*Collected data*:

Segment Open

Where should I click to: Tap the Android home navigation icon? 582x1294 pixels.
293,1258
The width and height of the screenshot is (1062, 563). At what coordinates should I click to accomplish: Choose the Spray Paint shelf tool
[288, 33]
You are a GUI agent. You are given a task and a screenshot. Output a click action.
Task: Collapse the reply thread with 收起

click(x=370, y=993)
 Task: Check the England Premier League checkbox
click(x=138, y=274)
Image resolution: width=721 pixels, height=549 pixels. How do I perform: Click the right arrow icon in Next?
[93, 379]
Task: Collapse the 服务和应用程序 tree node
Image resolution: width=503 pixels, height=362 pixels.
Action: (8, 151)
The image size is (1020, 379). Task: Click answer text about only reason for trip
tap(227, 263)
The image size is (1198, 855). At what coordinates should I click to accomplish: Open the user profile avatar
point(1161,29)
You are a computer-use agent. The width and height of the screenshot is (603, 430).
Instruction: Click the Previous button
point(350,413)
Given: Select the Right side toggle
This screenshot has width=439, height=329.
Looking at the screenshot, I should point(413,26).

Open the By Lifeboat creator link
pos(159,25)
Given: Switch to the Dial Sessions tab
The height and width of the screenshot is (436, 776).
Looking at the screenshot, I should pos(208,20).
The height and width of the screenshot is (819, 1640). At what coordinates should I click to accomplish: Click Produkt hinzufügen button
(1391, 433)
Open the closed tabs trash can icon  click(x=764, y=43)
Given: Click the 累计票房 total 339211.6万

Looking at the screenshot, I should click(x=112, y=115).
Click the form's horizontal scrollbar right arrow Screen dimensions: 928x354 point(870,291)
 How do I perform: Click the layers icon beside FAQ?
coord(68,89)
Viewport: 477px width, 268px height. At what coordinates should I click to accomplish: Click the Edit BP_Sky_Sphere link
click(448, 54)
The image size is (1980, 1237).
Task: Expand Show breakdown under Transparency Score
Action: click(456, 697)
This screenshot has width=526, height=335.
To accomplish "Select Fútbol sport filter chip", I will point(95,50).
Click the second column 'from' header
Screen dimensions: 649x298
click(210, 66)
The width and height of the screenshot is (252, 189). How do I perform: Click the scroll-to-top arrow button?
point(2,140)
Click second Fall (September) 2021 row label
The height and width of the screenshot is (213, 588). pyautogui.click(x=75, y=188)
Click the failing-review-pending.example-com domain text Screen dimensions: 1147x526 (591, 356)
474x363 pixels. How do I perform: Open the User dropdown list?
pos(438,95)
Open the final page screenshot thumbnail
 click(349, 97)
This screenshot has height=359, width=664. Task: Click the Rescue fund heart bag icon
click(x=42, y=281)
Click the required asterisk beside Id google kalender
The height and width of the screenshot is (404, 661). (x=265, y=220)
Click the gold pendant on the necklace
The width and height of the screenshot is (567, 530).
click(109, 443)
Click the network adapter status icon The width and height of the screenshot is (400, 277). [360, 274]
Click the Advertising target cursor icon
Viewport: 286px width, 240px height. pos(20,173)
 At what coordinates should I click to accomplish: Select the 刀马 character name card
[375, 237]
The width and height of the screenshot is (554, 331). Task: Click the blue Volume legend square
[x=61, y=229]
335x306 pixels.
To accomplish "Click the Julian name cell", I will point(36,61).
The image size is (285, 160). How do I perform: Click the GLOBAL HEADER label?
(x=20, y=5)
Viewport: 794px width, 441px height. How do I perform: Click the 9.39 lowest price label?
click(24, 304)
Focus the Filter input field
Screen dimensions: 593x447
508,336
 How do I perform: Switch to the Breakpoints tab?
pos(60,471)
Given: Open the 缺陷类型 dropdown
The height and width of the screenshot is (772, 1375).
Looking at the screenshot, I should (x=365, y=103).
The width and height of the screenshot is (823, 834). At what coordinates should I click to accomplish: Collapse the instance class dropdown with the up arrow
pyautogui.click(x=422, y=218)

Segment Closed

*Exercise goal*: In full and word for word, restate the data.

*Your solution*:
Where should I click to: Tap the Android home navigation icon? 582x1294 pixels.
293,1258
The width and height of the screenshot is (1062, 563). At what coordinates should I click to accomplish: Choose the Spray Paint shelf tool
[288, 33]
You are a GUI agent. You are given a task and a screenshot. Output a click action.
Task: Collapse the reply thread with 收起

click(x=370, y=993)
 Task: Check the England Premier League checkbox
click(x=138, y=274)
Image resolution: width=721 pixels, height=549 pixels. How do I perform: Click the right arrow icon in Next?
[93, 379]
Task: Collapse the 服务和应用程序 tree node
Image resolution: width=503 pixels, height=362 pixels.
Action: (8, 151)
The image size is (1020, 379). Task: Click answer text about only reason for trip
tap(227, 263)
The image size is (1198, 855). At what coordinates should I click to accomplish: Open the user profile avatar
point(1161,29)
You are a computer-use agent. The width and height of the screenshot is (603, 430).
Instruction: Click the Previous button
point(350,413)
Given: Select the Right side toggle
This screenshot has width=439, height=329.
Looking at the screenshot, I should point(413,26).

Open the By Lifeboat creator link
pos(159,25)
Given: Switch to the Dial Sessions tab
The height and width of the screenshot is (436, 776).
Looking at the screenshot, I should pos(208,20).
The height and width of the screenshot is (819, 1640). At what coordinates should I click to accomplish: Click Produkt hinzufügen button
(1391, 433)
Open the closed tabs trash can icon  click(x=764, y=43)
Given: Click the 累计票房 total 339211.6万

Looking at the screenshot, I should click(x=112, y=115).
Click the form's horizontal scrollbar right arrow Screen dimensions: 928x354 point(870,291)
 How do I perform: Click the layers icon beside FAQ?
coord(68,89)
Viewport: 477px width, 268px height. At what coordinates should I click to accomplish: Click the Edit BP_Sky_Sphere link
click(448, 54)
The image size is (1980, 1237).
Task: Expand Show breakdown under Transparency Score
Action: click(456, 697)
This screenshot has width=526, height=335.
To accomplish "Select Fútbol sport filter chip", I will point(95,50).
Click the second column 'from' header
Screen dimensions: 649x298
click(210, 66)
The width and height of the screenshot is (252, 189). How do I perform: Click the scroll-to-top arrow button?
point(2,140)
Click second Fall (September) 2021 row label
The height and width of the screenshot is (213, 588). pyautogui.click(x=75, y=188)
Click the failing-review-pending.example-com domain text Screen dimensions: 1147x526 (591, 356)
474x363 pixels. How do I perform: Open the User dropdown list?
pos(438,95)
Open the final page screenshot thumbnail
 click(349, 97)
This screenshot has height=359, width=664. Task: Click the Rescue fund heart bag icon
click(x=42, y=281)
Click the required asterisk beside Id google kalender
The height and width of the screenshot is (404, 661). (x=265, y=220)
Click the gold pendant on the necklace
The width and height of the screenshot is (567, 530).
click(109, 443)
Click the network adapter status icon The width and height of the screenshot is (400, 277). [360, 274]
Click the Advertising target cursor icon
Viewport: 286px width, 240px height. pos(20,173)
 At what coordinates should I click to accomplish: Select the 刀马 character name card
[375, 237]
The width and height of the screenshot is (554, 331). Task: Click the blue Volume legend square
[x=61, y=229]
335x306 pixels.
To accomplish "Click the Julian name cell", I will point(36,61).
The image size is (285, 160). How do I perform: Click the GLOBAL HEADER label?
(x=20, y=5)
Viewport: 794px width, 441px height. How do I perform: Click the 9.39 lowest price label?
click(24, 304)
Focus the Filter input field
Screen dimensions: 593x447
508,336
 How do I perform: Switch to the Breakpoints tab?
pos(60,471)
Given: Open the 缺陷类型 dropdown
The height and width of the screenshot is (772, 1375).
Looking at the screenshot, I should (x=365, y=103).
The width and height of the screenshot is (823, 834). At what coordinates should I click to accomplish: Collapse the instance class dropdown with the up arrow
pyautogui.click(x=422, y=218)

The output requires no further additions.